O’Toole said total operating expenses in the fourth quarter were $24.7 million, down 5% year-over-year. The reduction was driven primarily by lower sales and marketing expense following a commercial transformation earlier in the year, including reduced headcount, compensation, and commissions. General and administrative expenses were “essentially flat,” while research and development increased modestly due to planned investment in the PermeaDerm and Cohealyx post-market studies.

The quarter included $1.2 million of one-time severance costs, which O’Toole said will not recur. Excluding severance, operating expenses were down 10% year-over-year. For the full year, operating expenses declined $10.4 million, or 9%, even including non-recurring severance costs, according to O’Toole.

On cash, O’Toole said the company delivered its third consecutive quarter of improvement in net cash use, declining from $10.1 million in Q2 to $6.2 million in Q3 and $5.1 million in Q4. Avita ended the quarter with $18.2 million in cash and marketable securities. O’Toole noted that cash use is expected to increase in the first quarter of 2026 due to the timing of annual compensation and payroll-related items.

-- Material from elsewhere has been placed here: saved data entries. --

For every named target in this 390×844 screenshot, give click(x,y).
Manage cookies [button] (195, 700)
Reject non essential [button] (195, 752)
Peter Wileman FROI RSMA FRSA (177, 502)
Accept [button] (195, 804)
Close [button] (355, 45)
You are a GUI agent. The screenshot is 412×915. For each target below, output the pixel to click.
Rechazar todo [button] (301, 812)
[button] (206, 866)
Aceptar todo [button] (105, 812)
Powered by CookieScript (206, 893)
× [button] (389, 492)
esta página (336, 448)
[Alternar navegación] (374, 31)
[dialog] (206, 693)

Debt refinancing and 2026 outlook

Both executives discussed a January refinancing through a new credit facility with Perceptive Advisors LLC. Vance said the refinancing was intended to remove the distraction of restrictive covenants, while O’Toole said the new facility provides meaningfully better alignment with the company’s operating trajectory, including more headroom under revenue and cash covenants, a reduced minimum cash covenant (from $10 million to $5 million), and an interest-only structure with no amortization. The facility also includes optional incremental capital if needed, subject to meeting a revenue milestone, O’Toole said.

During Q&A, O’Toole addressed a question about a revenue covenant referenced in the company’s remarks, emphasizing that the covenant threshold should not be interpreted as quarterly guidance. Vance added that the company’s “jump-off point is Q4,” and said investors should expect “progressive growth” through 2026, describing it as gradual acceleration, though the company did not provide quarterly revenue guidance.

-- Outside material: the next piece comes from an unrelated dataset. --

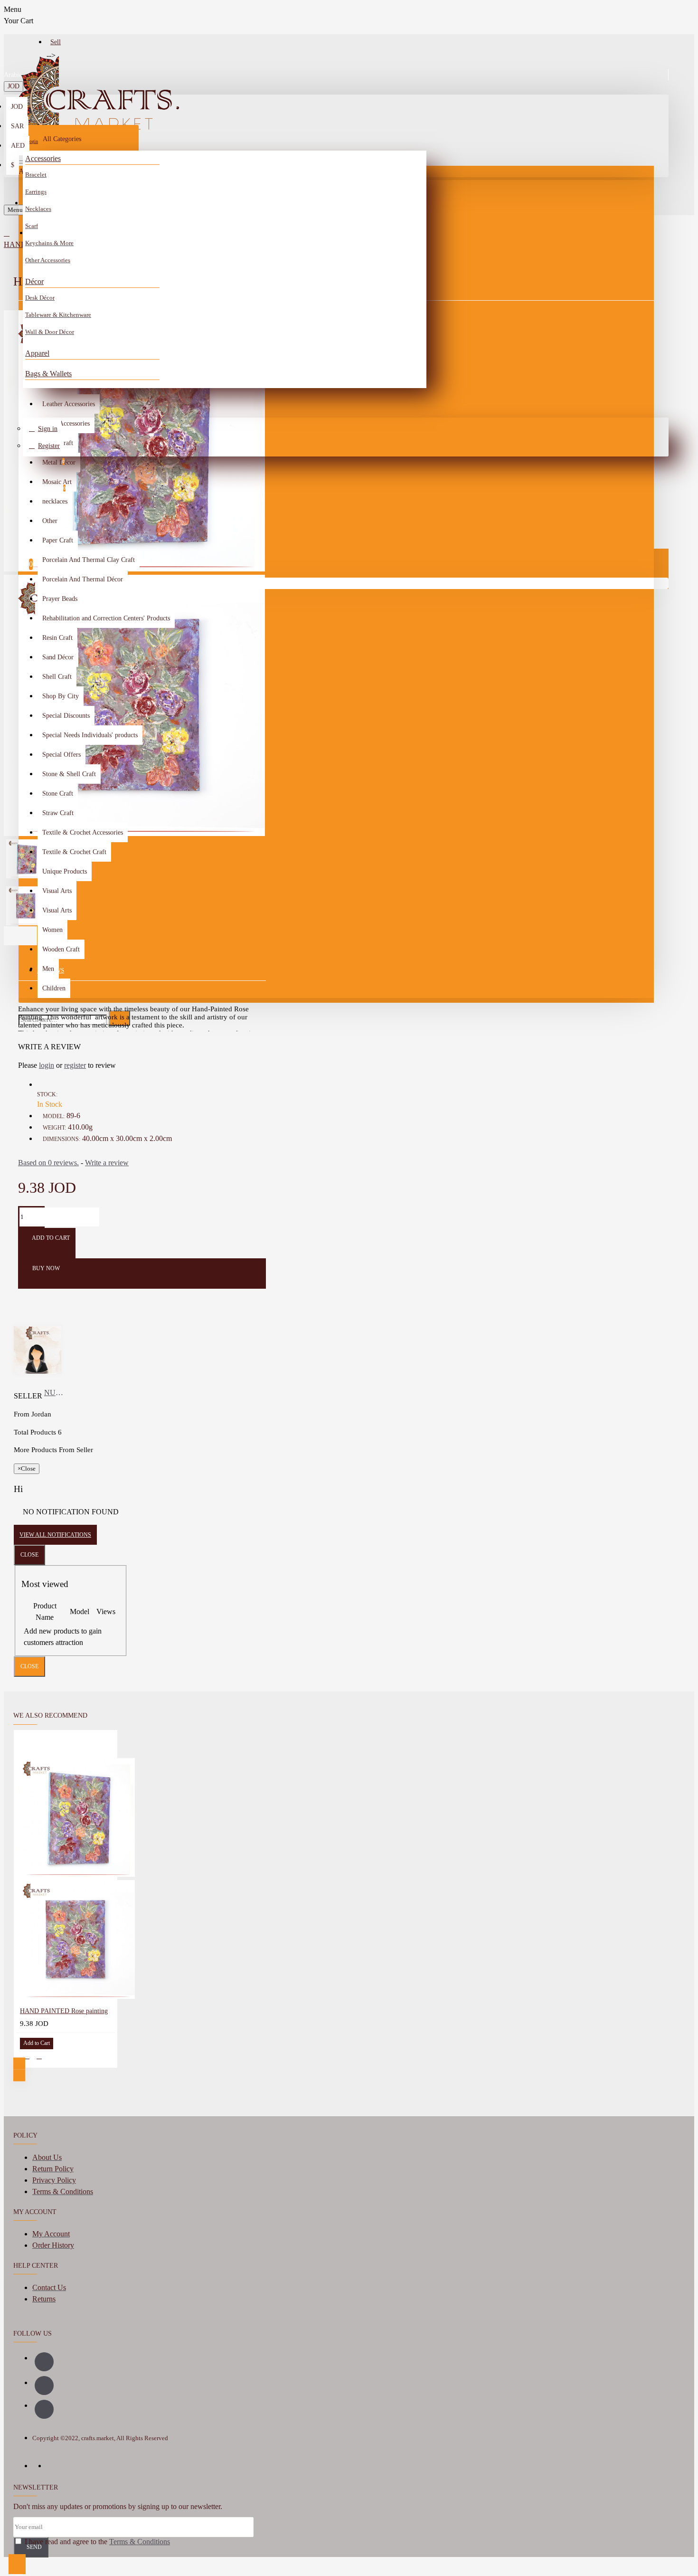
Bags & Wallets (48, 374)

For 2026, management guided for full-year revenue of $80 million to $85 million, representing approximately 12% to 19% growth over 2025. Vance said the outlook reflects normalization of RECELL utilization, expanded portfolio use within core accounts, contributions from Cohealyx and PermeaDerm, and a more predictable operating environment. In response to an analyst question about what drives the guidance, Vance said the company expects growth across all three product lines, driven mostly by increased utilization within existing institutions where it already has relationships.

About Avita Medical (NASDAQ:RCEL)

Avita Medical, Inc (NASDAQ: RCEL) is a regenerative medicine company focused on the development and commercialization of cell‐based therapies for acute and chronic wounds. Its flagship technology, the ReCell® Autologous Cell Harvesting Device, enables clinicians to create a suspension of a patient’s own skin cells at the point of care. The system is designed to accelerate wound healing, minimize donor‐site requirements and reduce scarring for patients suffering from burns, traumatic wounds and a variety of surgical and reconstructive procedures.

Founded in 2009 and headquartered in Carlsbad, California, Avita Medical has secured regulatory clearances in key markets, including CE mark approval in the European Union and 510(k) clearance from the U.S.